◆ Passage for review:
● ● ● ● ●

The Belgian author and scholar of China Pierre Ryckmans, who has died aged 78 of cancer, was more widely known under his pen name of Simon Leys. His diary dissecting Maoism and the cultural revolution, Les Habits Neufs du Président Mao (The Chairman's New Clothes, 1971), echoed the title of the Hans Christian Andersen fable and made its thesis plain in its first few words. The cultural revolution, he said, had nothing revolutionary about it except the name and nothing cultural about it except the initial tactical pretext: "It was a power struggle waged at the top between a handful of men and behind the smokescreen of a fictitious mass movement."

This pioneering attack on the cultural revolution and its associated mythology did not initially create a great stir, even in France, where the cult of Mao had reached rare heights. Le Monde gave it a brief and condescending mention, saying that, while some facts were accurately reported, there were mistakes and information that could not be checked. Sources, it said, were not usually quoted and the author clearly had no experience of that of which he spoke. Others were less charitable, accusing Ryckmans of being a CIA agent, and the book became steadily more controversial, the more so when a later volume, Ombres Chinoises (1974, translated as Chinese Shadows, 1976), appeared, in which Ryckmans made plain his contempt for the gullible but ignorant self-appointed sinophiles who were treated to visits to China during which they were shown nothing of the real life of the masses with whom they felt such empathy.

● ● ● ● ●

◆ Tasks to perform:
(1) Please summarize the passage on Pierre Ryckmans in two sentences.
(2) Answer these questions using the passage on Pierre Ryckmans:
(a) What pen name did Ryckmans write under?
(b) In what year did Les Habits Neufs du Président Mao appear?
(c) Which French newspaper gave the book a brief and condescending mention?
The material after this passage comes from a separate source.

● ● ● ● ●

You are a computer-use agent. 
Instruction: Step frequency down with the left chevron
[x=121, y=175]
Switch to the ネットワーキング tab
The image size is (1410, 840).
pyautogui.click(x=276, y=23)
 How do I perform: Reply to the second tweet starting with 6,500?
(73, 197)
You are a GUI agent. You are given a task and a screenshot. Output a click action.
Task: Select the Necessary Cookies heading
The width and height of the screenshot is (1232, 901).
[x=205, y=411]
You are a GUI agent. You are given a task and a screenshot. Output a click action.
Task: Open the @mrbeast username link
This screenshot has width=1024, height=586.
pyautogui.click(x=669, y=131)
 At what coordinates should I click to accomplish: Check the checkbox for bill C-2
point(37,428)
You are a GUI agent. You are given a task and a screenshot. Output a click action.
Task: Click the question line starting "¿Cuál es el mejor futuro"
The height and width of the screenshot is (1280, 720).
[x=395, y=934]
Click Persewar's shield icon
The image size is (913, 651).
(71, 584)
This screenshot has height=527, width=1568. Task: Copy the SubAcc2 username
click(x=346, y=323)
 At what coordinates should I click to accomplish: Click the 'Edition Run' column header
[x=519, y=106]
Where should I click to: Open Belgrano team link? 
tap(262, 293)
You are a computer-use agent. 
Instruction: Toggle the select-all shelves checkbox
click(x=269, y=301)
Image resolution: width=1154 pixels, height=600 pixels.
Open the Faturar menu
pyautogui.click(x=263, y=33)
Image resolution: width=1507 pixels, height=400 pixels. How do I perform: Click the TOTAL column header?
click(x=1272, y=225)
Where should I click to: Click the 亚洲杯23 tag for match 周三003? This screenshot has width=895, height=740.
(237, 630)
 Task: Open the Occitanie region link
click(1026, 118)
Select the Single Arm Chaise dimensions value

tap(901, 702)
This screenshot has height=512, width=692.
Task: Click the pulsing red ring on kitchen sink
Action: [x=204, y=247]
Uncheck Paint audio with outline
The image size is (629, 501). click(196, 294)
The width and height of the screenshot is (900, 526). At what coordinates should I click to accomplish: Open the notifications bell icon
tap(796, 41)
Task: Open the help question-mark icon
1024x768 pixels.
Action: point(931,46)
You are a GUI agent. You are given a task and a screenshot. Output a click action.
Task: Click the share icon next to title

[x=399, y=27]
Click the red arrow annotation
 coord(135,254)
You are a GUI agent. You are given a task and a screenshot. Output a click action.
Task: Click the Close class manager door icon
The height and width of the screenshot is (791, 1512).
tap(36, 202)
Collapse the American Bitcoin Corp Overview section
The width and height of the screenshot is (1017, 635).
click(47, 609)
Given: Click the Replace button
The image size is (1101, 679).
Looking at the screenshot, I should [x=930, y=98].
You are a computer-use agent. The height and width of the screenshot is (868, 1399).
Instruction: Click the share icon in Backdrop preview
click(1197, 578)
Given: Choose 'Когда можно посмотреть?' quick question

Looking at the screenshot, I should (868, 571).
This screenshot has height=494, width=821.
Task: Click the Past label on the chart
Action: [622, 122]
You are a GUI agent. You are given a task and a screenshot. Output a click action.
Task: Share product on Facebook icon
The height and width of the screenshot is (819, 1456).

● ● ● ● ●

◆ Answers to each task:
(1) Pierre Ryckmans, a Belgian author and scholar of China who wrote as Simon Leys, argued in his 1971 diary Les Habits Neufs du Président Mao that the cultural revolution was a power struggle among a handful of men at the top, hidden behind a fictitious mass movement. The book drew little notice at first and a condescending mention from Le Monde, but it grew more controversial, particularly after his 1974 book Ombres Chinoises showed his contempt for naive sinophiles who toured China without seeing the real life of the masses.

(2)
(a) Simon Leys
(b) 1971
(c) Le Monde